Chopard Manufactory, Fleurier: Signed LUC

To become a watchmaking manufactory in its own right, Chopard Geneva took the bold step of establishing a workshop in Fleurier in 1996 for the production of a new self-winding movement. Five years later the project has proved a success.

As a tribute to its origins, the Genevan Chopard company decided a few years ago to develop its own self-winding movement, which it named LUC (after Louis-Ulysse Chopard who created the business back in 1860 in Sonvilier). It established a workshop in Fleurier (NE) with sophisticated equipment and small team of first-class engineers and technicians…

Today the Chopard Manufactory in Val-de-Travers has more than 60 employees and makes five different types of LUC movements. The latest is the small LUC 6.96 model, a world first presented in Basel this year (see photos). This movement is used in the LUC Tonneau the only watch in the world with an automatic fashioned calibre with an off-centre microrotor which fits harmoniously into a domed case.

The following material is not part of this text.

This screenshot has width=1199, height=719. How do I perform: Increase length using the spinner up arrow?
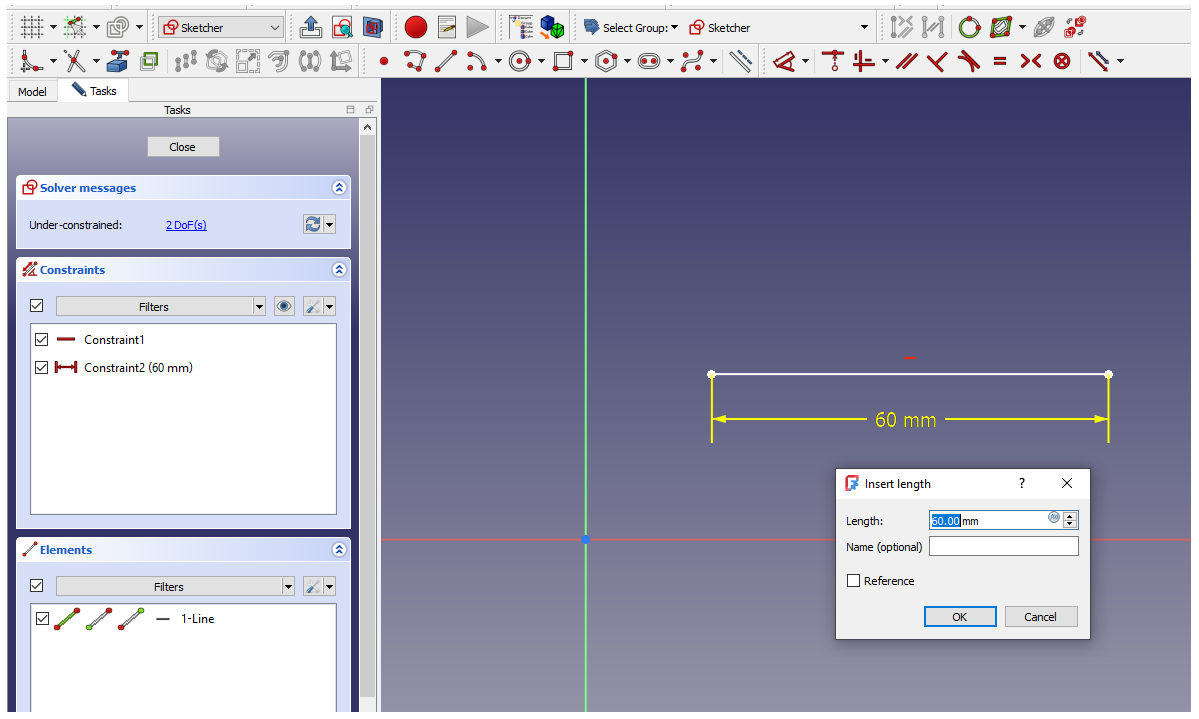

But the Fleurier-based company does not just develop and make LUC movements. It also performs other work for its parent company, including assembly of the famous Mille Miglia watches.

According to the unwritten laws of the watch industry a company cannot use the envied title of “manufactory” unless it makes at least one of its movements itself. By producing high quality movements, Chopard is trying to secure a share of the market for very fine luxury men’s watches. Asked whether he had already recouped the investment of around 3.5 to 4 million francs in Fleurier, Mr Karl-Friedrich Scheufele, Vice-Chairman of Chopard, replies: “Yes. Not only in terms of sales but also as goodwill. We have won incredible goodwill for the brand. Apart from that, the little company in Fleurier is doing very well indeed. The first two or three years were the launch years during which we invested but now we have gained our independence.

In the old buildings of the Fleurier Movement Blank Factory – FEF which the manufactory has acquired in the meantime, the plan is for the number of staff to reach eighty watchmakers in 2002. Annual production capacity for its part should reach between 8000 and 10,000 mechanical LUC movements in the next three to four years.

Our ambition is to fit a LUC movement in still more Chopard watches”, the Vice-Chairman of the Genevan company points out. Five thousand movements, i.e. less than 10% of the 70,000 movements needed by Chopard each year, are delivered today by the manufactory. “For our brand, the launch of the LUC movement was a particularly important step which earned us considerable prestige and inestimable celebrity in the watchmaking world”, Mr Scheufele concludes.